* **TASK TO CARRY OUT**:
Recast everything from the line containing "is (1080, 1920)." down to the line containing "Add to Wish List is" as a Markdown table with columns Row and Line, one row per line, skipping blank lines. Leave the pictures out of the answer.

* **WORKING DATA**:

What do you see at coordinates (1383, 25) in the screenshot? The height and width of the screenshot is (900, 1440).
==
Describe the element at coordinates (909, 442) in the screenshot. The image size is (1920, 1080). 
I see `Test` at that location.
---
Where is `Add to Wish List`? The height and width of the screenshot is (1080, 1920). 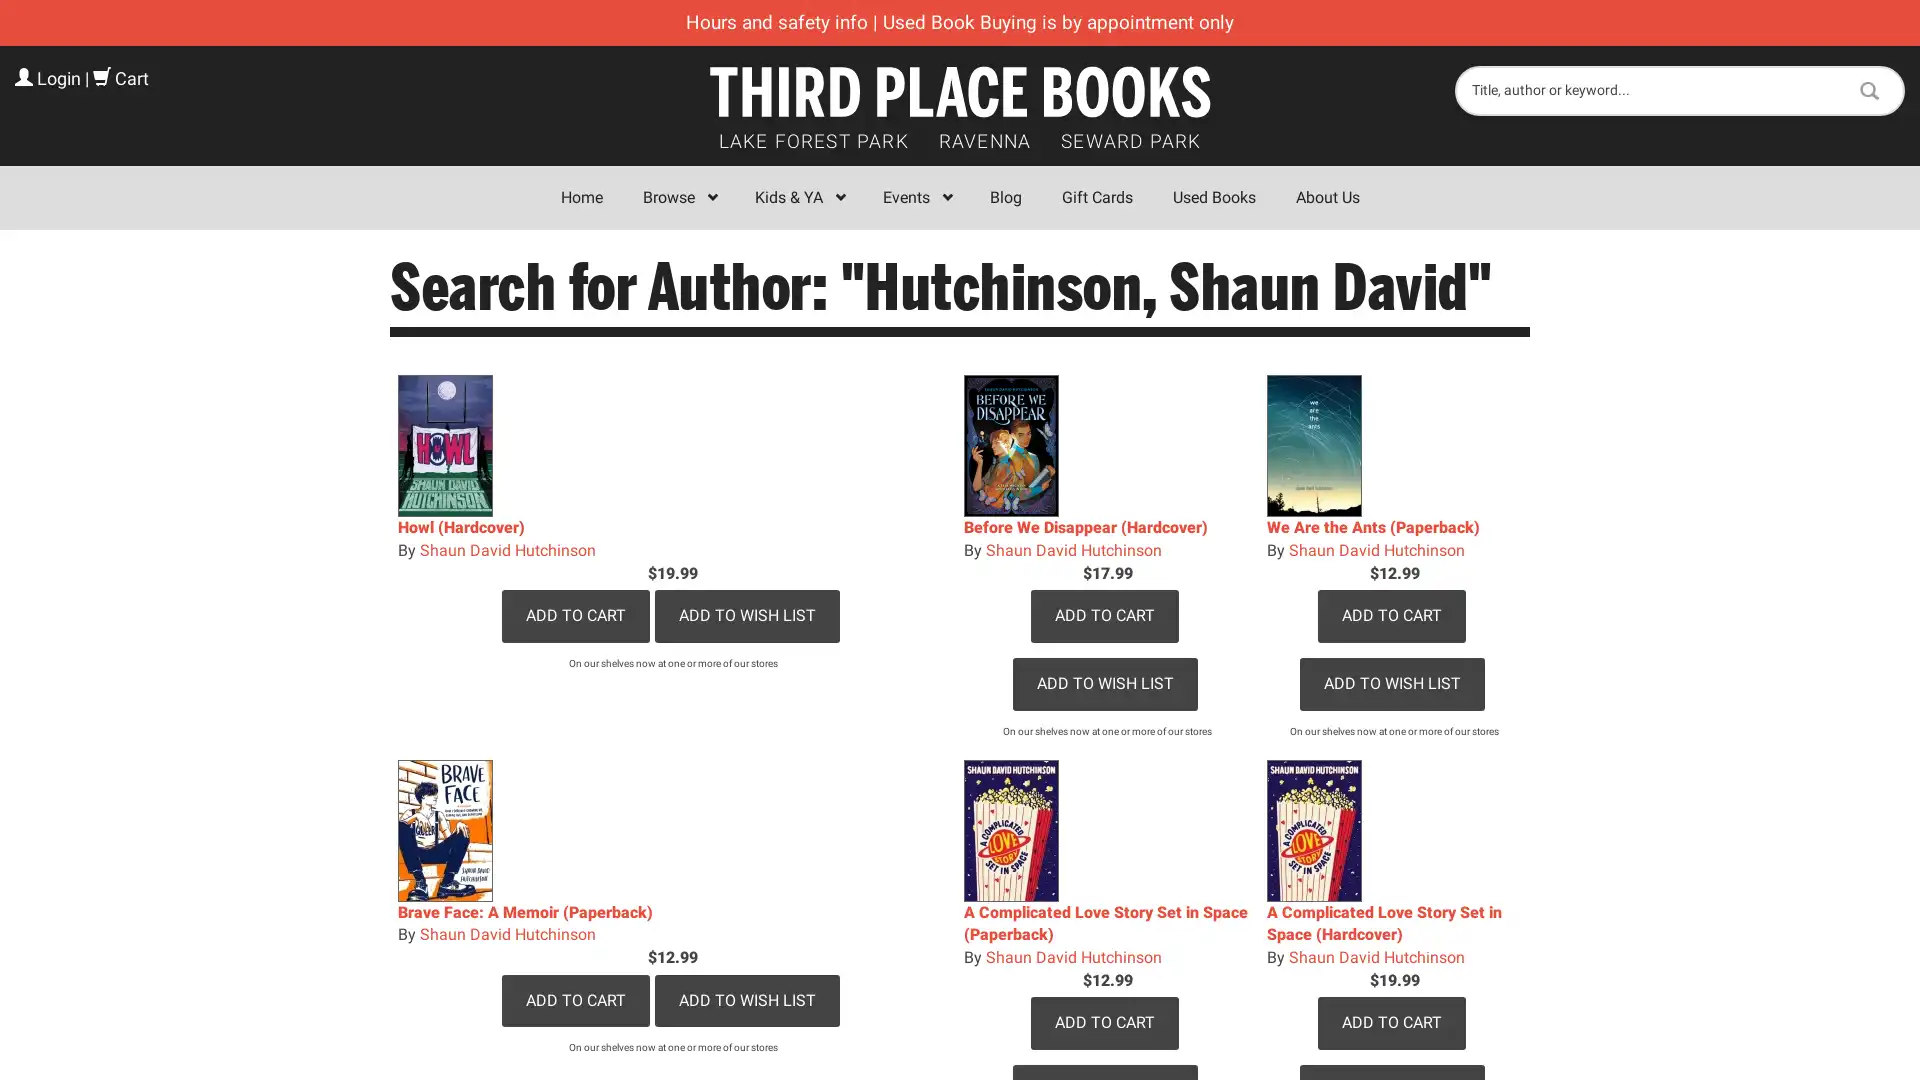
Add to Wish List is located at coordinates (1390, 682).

* **EXERCISE SOLUTION**:
| Row | Line |
|---|---|
| 1 | Where is `Add to Wish List`? The height and width of the screenshot is (1080, 1920).  |
| 2 | Add to Wish List is located at coordinates (1390, 682). |